It’s taken 12 summers of living on the left hand side of the Atlantic in Quebec, but I have finally worked out how to grow a passably green bit of lawn here (given that we are not allowed to use chemical assistance) and that is simply to have a lousy summer like 2009 when it rains two days out of three.  What a difference this climate change has made after previous years of scorching sun … it’s warm enough but now there is a decent cloud cover most days and plenty of moisture.  Wonderful.  If only things could be arranged so that we had sun on the deck at weekends and evenings from 6 to 8pm to allow martini-hour to be taken in the open air then things would be perfect and to hell with all the whingers and moaners.  A bit of rain is a good thing.

The other thing that is looking good this year is the Rowan tree growing in the front.  The first summer were here I was fossicking about in the back of a scrappy border that came with the house and found a tiny sapling, planted by a bit of bird-poop no doubt, and decided to move it into the open to fill (fill – hah! – it was small but I had ambition) an otherwise wide open front aspect to the house.  I rather expected it to succumb to heat and drought because it is not a favoured site but instead it got its roots down and thrived.  This year it is some twelve feet high and covered in rapidly ripening berries that are already starting to attract birds.  We have had berries before, but this year seems especially bountiful – again, perhaps aided by the rain.

The Starlings are starting to flock and small groups of Grackles and RWBlackbirds are gathering on the lawn so we know that the year is moving along and soon the autumn will arrive and then the snow.  This summer has seemed especially short – not over yet but well past half way.

Footnote and bit of arcane information: Rowan trees are probably more widely known hereabouts as Mountain Ash, but Rowan is the name I grew up with.   To quote from Wickipedia on the correct name for this tree …

The name “rowan” is derived from the Old Norse name for the tree, raun.
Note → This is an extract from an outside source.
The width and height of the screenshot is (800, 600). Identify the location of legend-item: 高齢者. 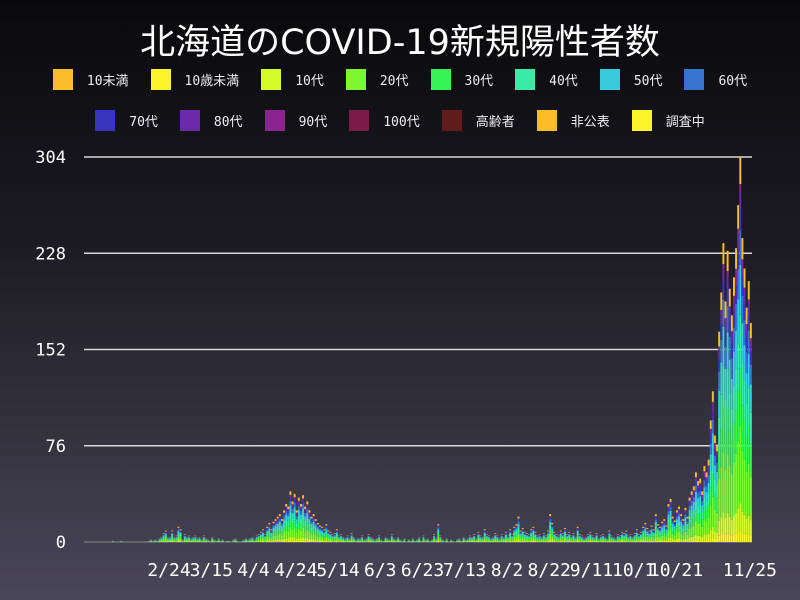
(478, 120).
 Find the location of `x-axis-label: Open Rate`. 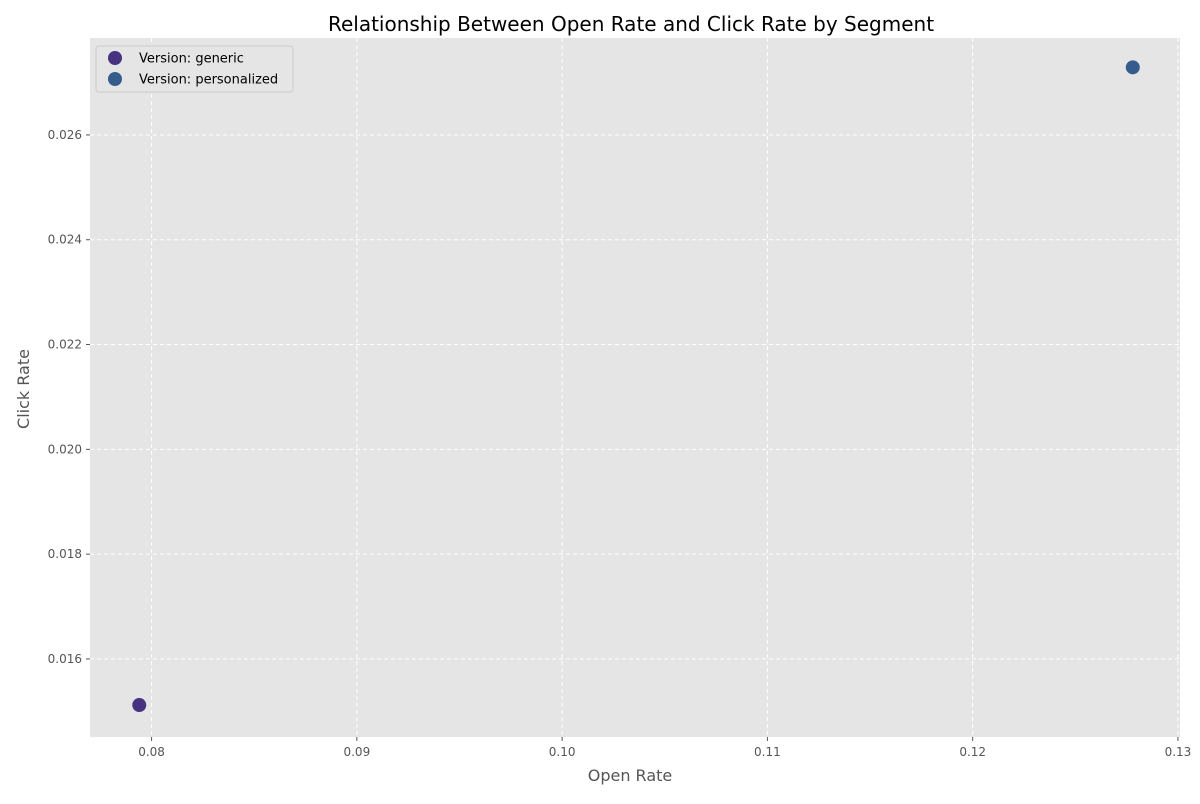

Linguists believe that the Norse name is ultimately derived from a proto-Germanic word *raudnian meaning “getting red” and which referred to the red foliage and red berries in the autumn. Rowan is one of the most familiar wild trees in the British Isles, and has acquired numerous English folk names. The following are recorded folk names for the rowan: Delight of the eye (Luisliu), Mountain ash, Quickbane, Quickbeam, Quicken (tree), Quickenbeam, Ran tree, Roan tree, Roden-quicken, Roden-quicken-royan, Round wood, Round tree, Royne tree, Rune tree, Sorb apple, Thor’s helper, Whispering tree, Whitty, Wicken-tree, Wiggin, Wiggy, Wiky, Witch wood, Witchbane, Witchen, Witchen Wittern tree. Many of these can be easily linked to the mythology and folklore surrounding the tree. In Gaelic, it is caorann, or Rudha-an (red one, pronounced quite similarly to English “rowan”).

One particularly confusing name for rowans, used primarily in North America, is “mountain ash”, which falsely implies that it is a species of ash (Fraxinus). The name arises from the superficial similarity in leaf shape of the two trees; in fact, the rowan does not belong to the ash family, but is closely related to the apples and hawthorns in the rose family.

In Newfoundland and Labrador and Nova Scotia this species is commonly referred to as a “Dogberry” tree.